Tasks to complete
1. Repeat word for word the part of the forum thread about photos from Iraq that starts at "The next one" and ends at "Welcome to Baghdad!".
2. In the forum thread about photos from Iraq, which years are named in the wording of the posts themselves, not counting the dates beside the usernames?
3. Write the next part of the forum thread about photos from Iraq, picking up after its final post.

* BEGIN Document excerpt *

# Iraq: Some Pics from 'over here'



## 1feral1 (26 Feb 2007)

Hi, all, just trying to send a few pics on here.

The first one is about 15km from the border on the Kuwaiti side. Thats whats left of the Iraqi  forces, who were retreating back in 1991. This is along the Highway from Hell. Lots of this wreckage is all DU'd, so it will be there for awhile.

The 2nd one is at a US staging area, still south of the border. These were taken in August 2006. I am standing in the desert, next to a stop sign. It was almost 50C in the shade!

The bottom one, I am somewhere at a range in the desert, still in Kuwait.

Cheers,

Wes


----------



## 1feral1 (26 Feb 2007)

Here is a few more...

This one is of me in the FOB here in town, next to one of the many signs, which tell ya how it is. Taken about 1 week in country. 

The next one is of the many smashed buildings from the initial 2003 invasion. All close by us, and those that have been to this location, will recognise this feature.

The 3rd one is of my first day in country. Taken at Victory, near that big bazaar, next to the PX. Thats me on the far left. Less than 2hrs incoming IDF. Welcome to Baghdad!

I'll try to post some more later. I have over 2,500 pics, but many or most actually, are large in bytes. These are of the few that I have that will fit on here.

Cheers,

Wes


----------



## tomahawk6 (26 Feb 2007)

Nice pic's.

* END Document excerpt *
* BEGIN Dataset extract *

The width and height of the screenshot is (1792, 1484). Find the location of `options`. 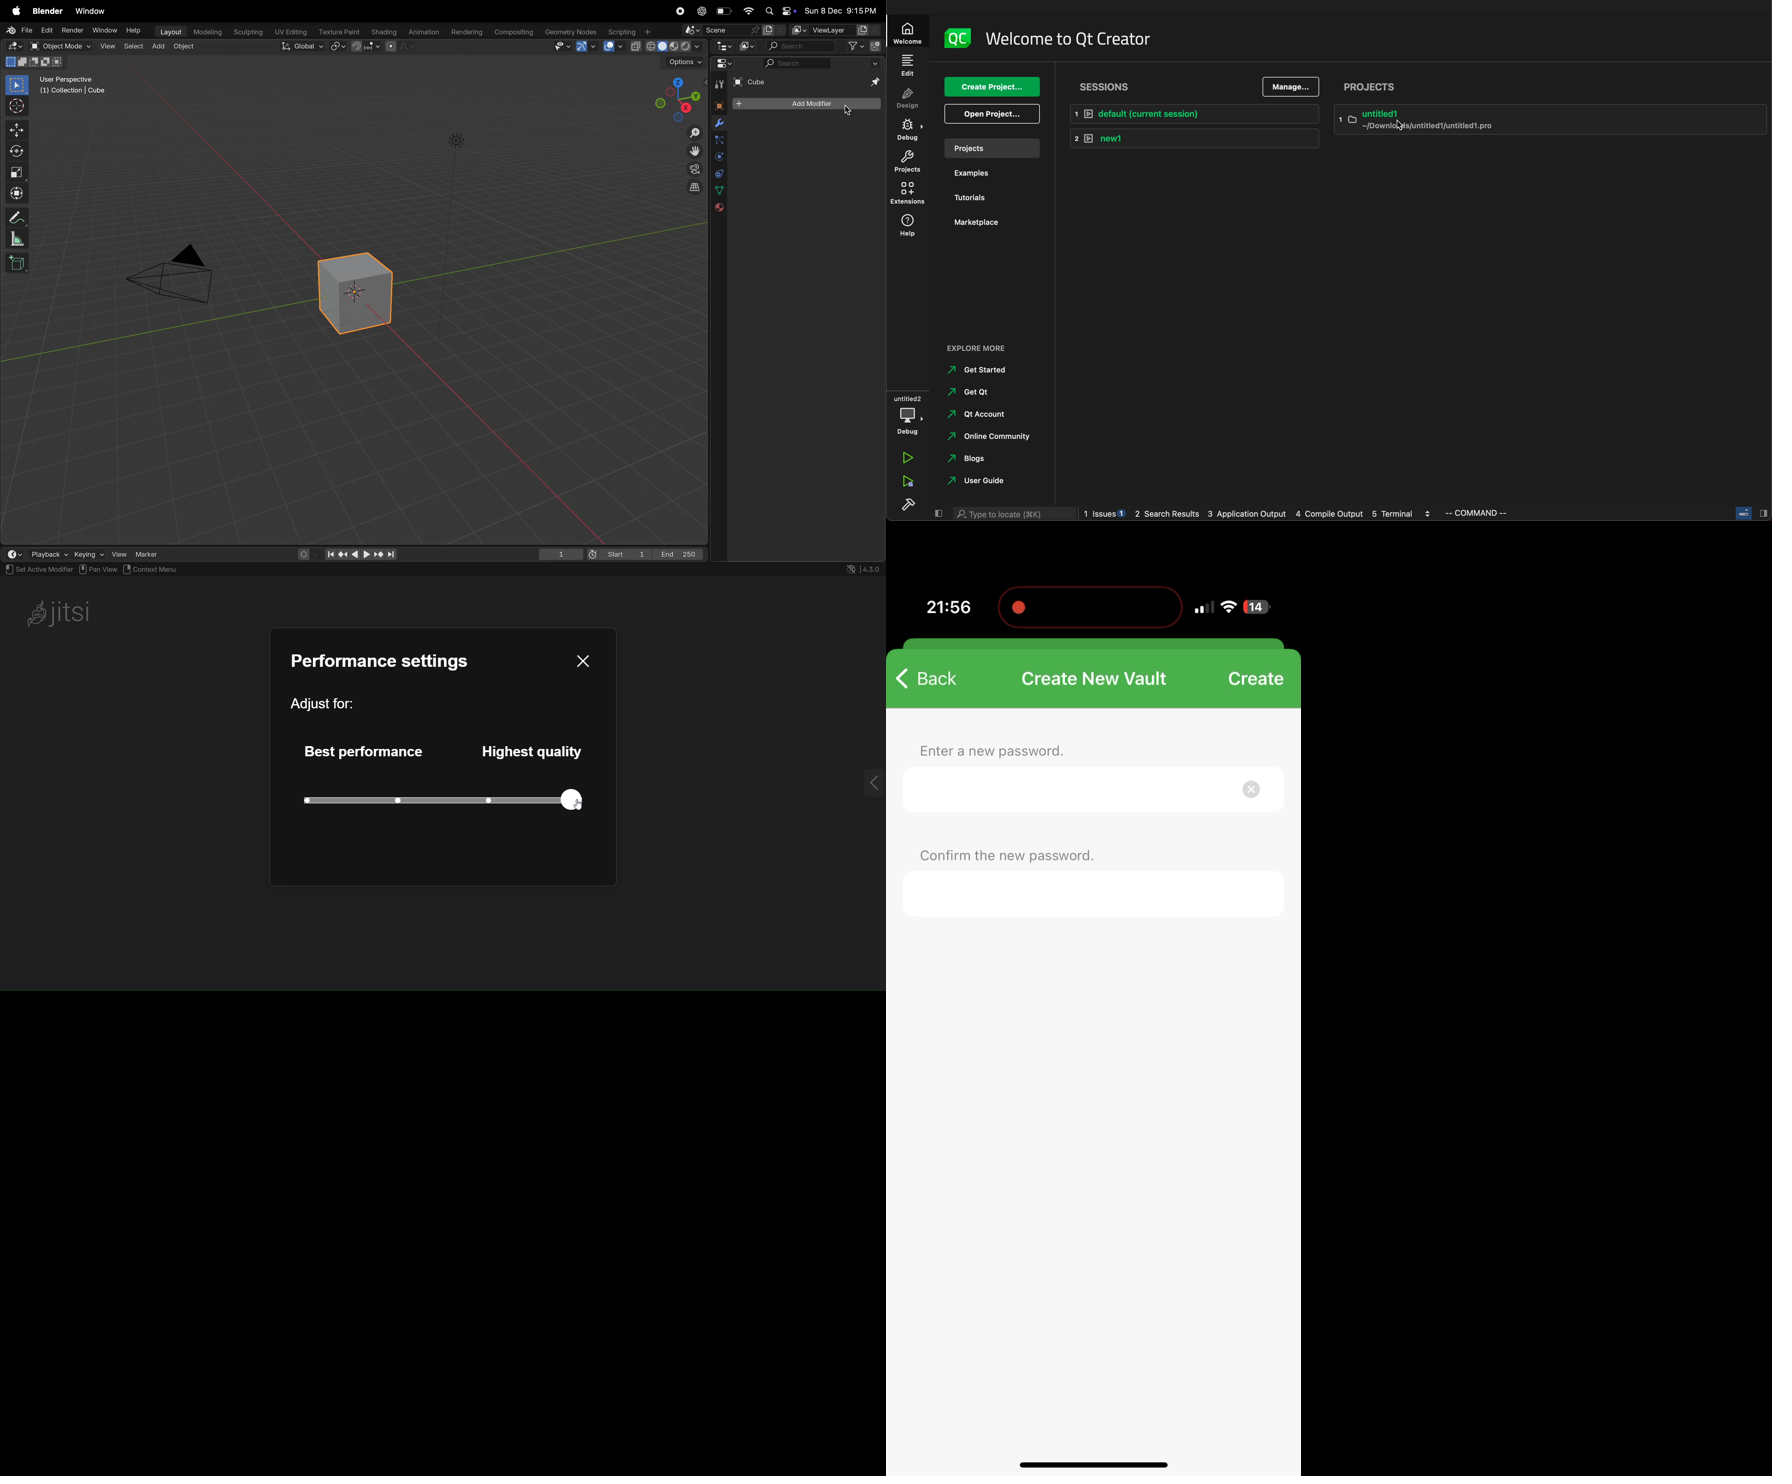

* END Dataset extract *

Written answers
1.
The next one is of the many smashed buildings from the initial 2003 invasion. All close by us, and those that have been to this location, will recognise this feature.

The 3rd one is of my first day in country. Taken at Victory, near that big bazaar, next to the PX. Thats me on the far left. Less than 2hrs incoming IDF. Welcome to Baghdad!

2. 1991, 2006, 2003

3.
----------



## safeboy43 (26 Feb 2007)

Thanks for the pics, Wes. It's nice to see how our brothers in arms are doing in Iraq. 


Cheers


----------



## 3rd Herd (26 Feb 2007)

Thanks muchly Wes


----------



## DeepThaut (26 Feb 2007)

Nice pics, stay safe


----------



## gaspasser (26 Feb 2007)

Wes, that first one...was it taken during GW1 or is the trash still there?  I was up in K city the day after the Iragis' abandoned it to replenish the Cdn embassey.  Saw some of the same on the way into the city.  Definately enhanced ones situational awareness.
Stay Safe.
Cheers, BYTD


----------



## NL_engineer (26 Feb 2007)

Great pics Wes, keep'em coming  :cheers:


----------



## Mike Baker (27 Feb 2007)

Nice pics Wes, stay safe over there


----------



## Franko (27 Feb 2007)

Thanks Wes.....now I have to go and get a new monitor.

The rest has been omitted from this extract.